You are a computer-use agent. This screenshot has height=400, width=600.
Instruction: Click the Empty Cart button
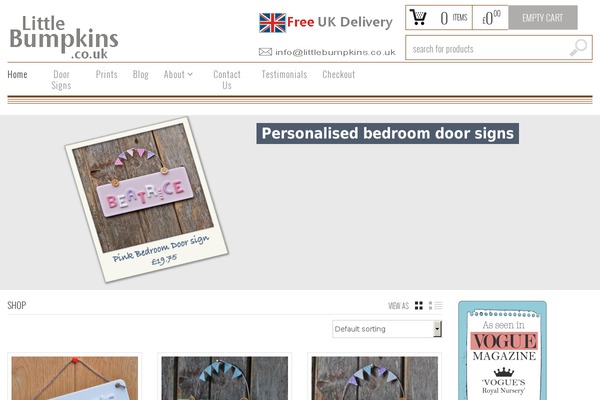pyautogui.click(x=543, y=18)
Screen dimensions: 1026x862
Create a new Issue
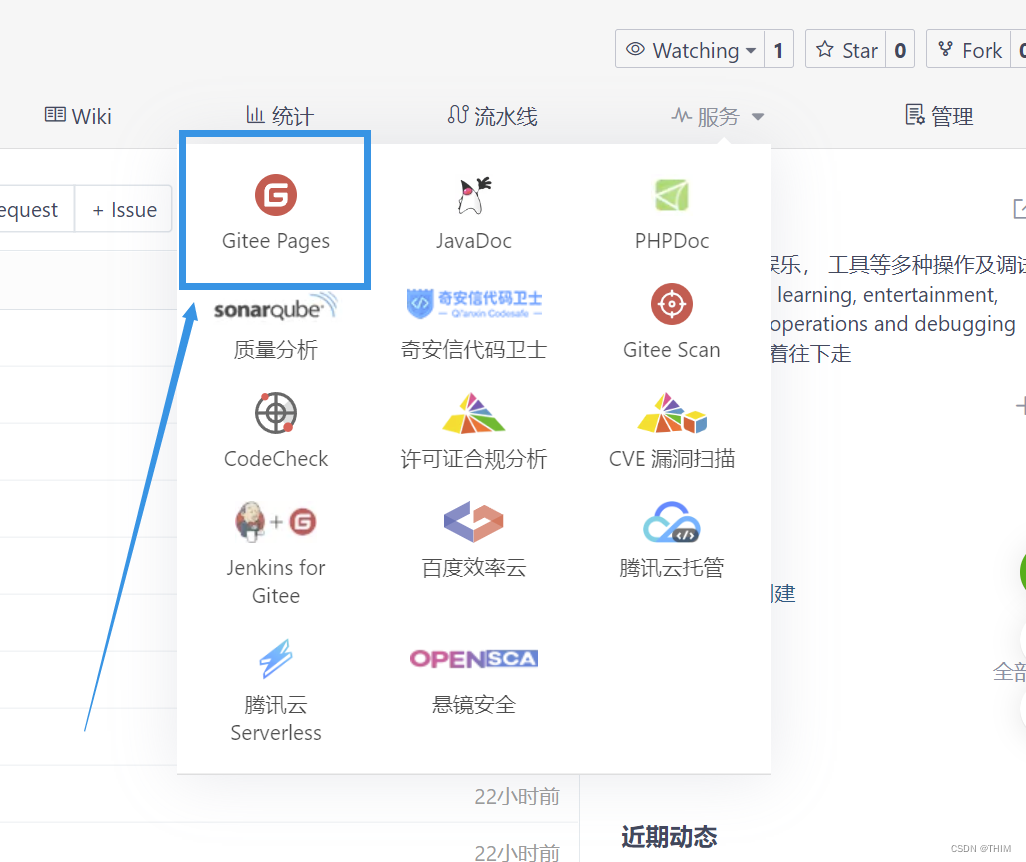pos(123,209)
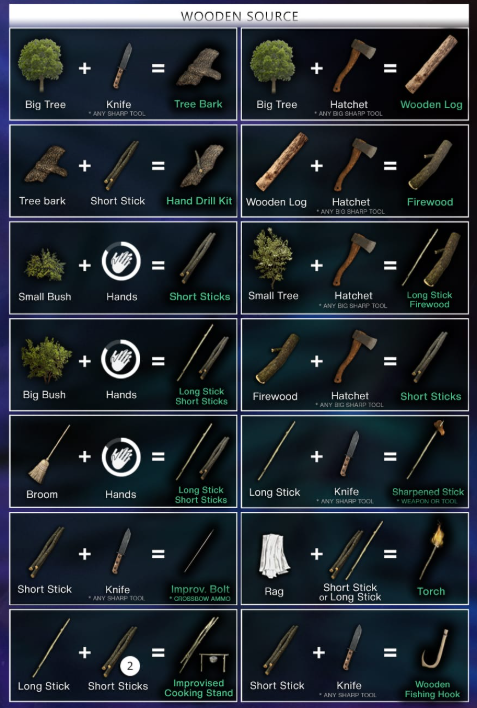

========

# Instructions for the task:
Return the full listing above verbatim, please, but without its images.

# Result for this task:
You are a computer-use agent. This screenshot has height=400, width=600.
Instruction: Click the Empty Cart button
pyautogui.click(x=543, y=18)
Screen dimensions: 1026x862
Create a new Issue
pos(123,209)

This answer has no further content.